Note #2, Policy interpretation: The policy is governed by Louisiana law, which is that contracts of insurance, like any other contracts, are construed according to the general rules of contract interpretation. That is, clear and unambiguous policy wording that expresses the parties’ intent is enforced as written.
While the insured has the burden of proving that the circumstances constitute a covered claim, the insurer has the burden of proving that any exclusions apply.
According to the terms of the policy, “[t]he Insurer will reimburse the Insured for its Loss … caused by or resulting from any of the following Insured Events first discovered during the Policy Period and reported to the Insurer.” One of the types of insured events, and the one claimed by New Orleans Equity in this case, is “Accidental Contamination.”
Accidental contamination is defined as
[a]ny accidental or unintentional contamination, impairment or mislabeling of an Insured Product(s), which occurs during or as a result of its production, preparation, manufacture, packaging or distribution – provided that the use or consumption of such Insured Product(s) has resulted in or would result in clear, identifiable, internal or external visible physical symptoms of bodily injury, sickness, disease or death of any person(s), within three hundred and sixty five (365) days following such consumption or use.

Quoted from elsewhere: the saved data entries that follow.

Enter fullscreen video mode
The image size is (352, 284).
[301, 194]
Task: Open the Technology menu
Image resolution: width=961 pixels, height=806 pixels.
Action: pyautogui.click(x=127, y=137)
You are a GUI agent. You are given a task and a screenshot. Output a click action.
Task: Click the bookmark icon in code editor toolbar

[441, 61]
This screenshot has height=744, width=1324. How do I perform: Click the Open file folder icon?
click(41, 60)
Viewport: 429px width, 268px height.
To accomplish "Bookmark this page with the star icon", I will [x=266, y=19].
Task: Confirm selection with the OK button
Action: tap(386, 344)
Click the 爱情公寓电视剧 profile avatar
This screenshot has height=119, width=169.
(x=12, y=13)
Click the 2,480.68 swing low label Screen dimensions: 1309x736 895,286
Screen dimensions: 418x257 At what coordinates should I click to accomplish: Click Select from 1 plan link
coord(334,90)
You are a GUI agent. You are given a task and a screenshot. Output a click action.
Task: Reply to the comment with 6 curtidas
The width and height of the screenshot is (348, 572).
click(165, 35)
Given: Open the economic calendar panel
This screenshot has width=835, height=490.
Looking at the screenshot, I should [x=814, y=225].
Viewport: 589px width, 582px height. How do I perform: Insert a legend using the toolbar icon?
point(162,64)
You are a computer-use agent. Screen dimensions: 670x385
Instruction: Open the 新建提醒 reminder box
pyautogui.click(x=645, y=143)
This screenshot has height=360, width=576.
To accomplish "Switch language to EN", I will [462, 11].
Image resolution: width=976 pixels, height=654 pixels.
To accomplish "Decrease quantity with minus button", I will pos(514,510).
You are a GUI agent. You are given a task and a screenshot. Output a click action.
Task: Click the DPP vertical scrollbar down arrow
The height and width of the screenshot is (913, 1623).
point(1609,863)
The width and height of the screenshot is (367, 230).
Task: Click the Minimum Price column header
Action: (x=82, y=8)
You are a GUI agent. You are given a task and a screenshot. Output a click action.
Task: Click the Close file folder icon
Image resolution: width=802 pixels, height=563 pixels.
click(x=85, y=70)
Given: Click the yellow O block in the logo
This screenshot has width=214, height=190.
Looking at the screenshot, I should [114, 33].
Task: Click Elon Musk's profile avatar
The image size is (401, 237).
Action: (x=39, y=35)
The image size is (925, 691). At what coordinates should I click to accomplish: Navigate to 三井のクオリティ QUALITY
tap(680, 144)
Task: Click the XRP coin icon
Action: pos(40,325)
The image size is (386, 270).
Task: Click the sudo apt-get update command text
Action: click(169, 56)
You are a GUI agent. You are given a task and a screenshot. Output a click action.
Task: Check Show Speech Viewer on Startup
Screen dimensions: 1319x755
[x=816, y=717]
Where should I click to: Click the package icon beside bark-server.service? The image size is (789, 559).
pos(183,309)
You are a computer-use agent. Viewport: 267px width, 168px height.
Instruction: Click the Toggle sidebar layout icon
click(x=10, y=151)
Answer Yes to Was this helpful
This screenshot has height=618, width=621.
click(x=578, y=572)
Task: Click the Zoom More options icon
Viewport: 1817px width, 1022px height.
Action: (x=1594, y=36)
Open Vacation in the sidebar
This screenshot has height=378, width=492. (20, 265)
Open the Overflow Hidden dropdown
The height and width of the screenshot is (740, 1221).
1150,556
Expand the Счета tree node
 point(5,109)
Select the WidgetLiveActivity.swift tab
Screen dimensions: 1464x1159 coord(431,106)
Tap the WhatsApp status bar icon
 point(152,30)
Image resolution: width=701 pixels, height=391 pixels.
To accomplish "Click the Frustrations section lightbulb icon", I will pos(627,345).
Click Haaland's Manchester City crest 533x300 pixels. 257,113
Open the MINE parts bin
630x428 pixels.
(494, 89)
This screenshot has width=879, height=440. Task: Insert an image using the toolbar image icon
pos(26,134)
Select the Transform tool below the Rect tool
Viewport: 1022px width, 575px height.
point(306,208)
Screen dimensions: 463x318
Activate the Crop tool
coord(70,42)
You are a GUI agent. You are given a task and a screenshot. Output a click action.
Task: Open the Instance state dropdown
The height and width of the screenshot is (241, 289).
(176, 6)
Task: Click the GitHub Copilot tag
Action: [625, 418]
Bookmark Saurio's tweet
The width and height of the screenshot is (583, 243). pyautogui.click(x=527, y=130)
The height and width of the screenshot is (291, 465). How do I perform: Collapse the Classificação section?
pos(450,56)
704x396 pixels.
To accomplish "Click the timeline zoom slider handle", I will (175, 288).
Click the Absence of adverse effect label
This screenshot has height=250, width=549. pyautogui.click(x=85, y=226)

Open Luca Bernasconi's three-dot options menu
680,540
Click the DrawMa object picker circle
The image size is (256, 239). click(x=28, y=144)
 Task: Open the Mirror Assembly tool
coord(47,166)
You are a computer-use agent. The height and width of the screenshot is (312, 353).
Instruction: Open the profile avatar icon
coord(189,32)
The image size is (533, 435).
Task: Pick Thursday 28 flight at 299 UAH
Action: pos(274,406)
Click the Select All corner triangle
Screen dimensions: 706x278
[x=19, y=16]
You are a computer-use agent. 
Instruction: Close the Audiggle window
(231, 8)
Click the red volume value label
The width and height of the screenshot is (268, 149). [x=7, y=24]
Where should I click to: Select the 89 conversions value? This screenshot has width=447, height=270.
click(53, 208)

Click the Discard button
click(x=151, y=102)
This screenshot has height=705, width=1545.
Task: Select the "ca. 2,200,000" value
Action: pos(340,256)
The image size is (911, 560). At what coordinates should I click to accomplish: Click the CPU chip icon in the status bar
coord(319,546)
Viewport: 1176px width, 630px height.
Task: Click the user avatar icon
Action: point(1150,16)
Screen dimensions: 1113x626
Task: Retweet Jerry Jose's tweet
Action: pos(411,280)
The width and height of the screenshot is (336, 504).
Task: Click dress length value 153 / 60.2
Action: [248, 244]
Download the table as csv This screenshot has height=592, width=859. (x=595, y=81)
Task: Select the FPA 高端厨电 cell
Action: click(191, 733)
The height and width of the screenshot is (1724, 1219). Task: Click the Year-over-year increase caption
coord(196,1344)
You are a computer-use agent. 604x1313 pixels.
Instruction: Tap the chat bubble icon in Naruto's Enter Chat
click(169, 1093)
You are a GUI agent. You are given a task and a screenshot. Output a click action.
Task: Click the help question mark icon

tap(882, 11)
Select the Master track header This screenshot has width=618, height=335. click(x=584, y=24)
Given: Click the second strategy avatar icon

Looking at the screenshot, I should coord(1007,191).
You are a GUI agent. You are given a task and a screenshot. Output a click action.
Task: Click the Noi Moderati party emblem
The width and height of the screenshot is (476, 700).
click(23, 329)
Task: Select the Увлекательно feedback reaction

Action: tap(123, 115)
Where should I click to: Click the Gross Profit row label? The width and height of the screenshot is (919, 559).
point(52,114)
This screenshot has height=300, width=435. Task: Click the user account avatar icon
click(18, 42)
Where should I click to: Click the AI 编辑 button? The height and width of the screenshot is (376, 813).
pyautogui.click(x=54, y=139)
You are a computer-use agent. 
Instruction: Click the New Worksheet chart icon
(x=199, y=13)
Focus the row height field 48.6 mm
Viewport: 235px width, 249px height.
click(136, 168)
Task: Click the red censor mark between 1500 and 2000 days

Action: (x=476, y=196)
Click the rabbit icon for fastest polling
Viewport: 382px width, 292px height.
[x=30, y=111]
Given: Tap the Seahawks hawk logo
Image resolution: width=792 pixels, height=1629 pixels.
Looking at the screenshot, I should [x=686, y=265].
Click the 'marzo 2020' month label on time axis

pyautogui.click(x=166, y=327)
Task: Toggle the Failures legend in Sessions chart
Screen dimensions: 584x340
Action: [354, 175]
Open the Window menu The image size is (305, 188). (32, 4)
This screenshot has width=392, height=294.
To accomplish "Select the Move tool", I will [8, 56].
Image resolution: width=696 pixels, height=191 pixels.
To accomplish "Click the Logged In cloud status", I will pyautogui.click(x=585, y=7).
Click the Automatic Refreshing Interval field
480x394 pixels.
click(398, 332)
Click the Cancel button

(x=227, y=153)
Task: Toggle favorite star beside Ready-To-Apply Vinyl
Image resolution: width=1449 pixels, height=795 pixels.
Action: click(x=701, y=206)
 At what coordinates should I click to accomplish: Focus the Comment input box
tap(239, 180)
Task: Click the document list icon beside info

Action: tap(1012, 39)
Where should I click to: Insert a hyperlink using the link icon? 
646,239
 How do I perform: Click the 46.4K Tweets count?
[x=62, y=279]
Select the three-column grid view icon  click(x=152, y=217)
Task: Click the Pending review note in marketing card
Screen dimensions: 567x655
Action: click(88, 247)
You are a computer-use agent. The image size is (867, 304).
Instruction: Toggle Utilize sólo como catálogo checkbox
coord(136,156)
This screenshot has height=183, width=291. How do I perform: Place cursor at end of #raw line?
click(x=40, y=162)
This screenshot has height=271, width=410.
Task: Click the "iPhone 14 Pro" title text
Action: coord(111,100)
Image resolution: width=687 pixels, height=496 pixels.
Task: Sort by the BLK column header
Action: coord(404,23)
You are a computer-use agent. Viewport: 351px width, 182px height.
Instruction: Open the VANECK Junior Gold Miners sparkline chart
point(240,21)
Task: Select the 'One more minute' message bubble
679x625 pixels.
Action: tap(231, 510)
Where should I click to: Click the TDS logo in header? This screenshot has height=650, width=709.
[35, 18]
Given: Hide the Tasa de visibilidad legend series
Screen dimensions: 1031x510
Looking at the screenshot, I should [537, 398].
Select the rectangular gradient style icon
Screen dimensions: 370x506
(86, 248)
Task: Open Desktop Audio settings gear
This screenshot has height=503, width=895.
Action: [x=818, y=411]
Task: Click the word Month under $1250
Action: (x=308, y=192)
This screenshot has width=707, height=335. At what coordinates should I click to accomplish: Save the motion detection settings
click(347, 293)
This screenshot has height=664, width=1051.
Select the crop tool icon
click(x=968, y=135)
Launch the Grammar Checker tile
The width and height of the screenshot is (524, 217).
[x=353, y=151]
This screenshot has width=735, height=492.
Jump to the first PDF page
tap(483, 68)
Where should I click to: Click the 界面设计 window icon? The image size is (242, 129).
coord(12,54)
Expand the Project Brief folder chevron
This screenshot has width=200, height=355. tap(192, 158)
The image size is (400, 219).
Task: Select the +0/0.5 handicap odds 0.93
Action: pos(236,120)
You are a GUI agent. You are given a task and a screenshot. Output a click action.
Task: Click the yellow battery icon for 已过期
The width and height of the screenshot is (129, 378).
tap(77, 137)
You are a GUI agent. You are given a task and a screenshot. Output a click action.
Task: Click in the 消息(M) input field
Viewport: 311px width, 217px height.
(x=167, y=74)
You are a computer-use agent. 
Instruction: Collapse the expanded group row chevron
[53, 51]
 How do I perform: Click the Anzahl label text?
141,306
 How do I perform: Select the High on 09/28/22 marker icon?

An insured product is defined as:
all ingestible products for human consumption, or any of their ingredients or components, that have been reported to the Insurer on the application on file with the Insurer for the effective dates of this Policy or by addendum to such application…
New Orleans Equity (Owners) contended that their restaurants fall under the definition of insured products. It emphasizes the phrase in the definition that discusses products that have “been reported to the Insurer on the application on file with the Insurer.” The USDC concluded that this strained argument ignores the beginning of the definition, however, which limits insured products to “ingestible products for human consumption … that have been reported to the Insurer on the application.” Therefore, because restaurants are not ingestible products, they cannot fit within the policy definition of insured products.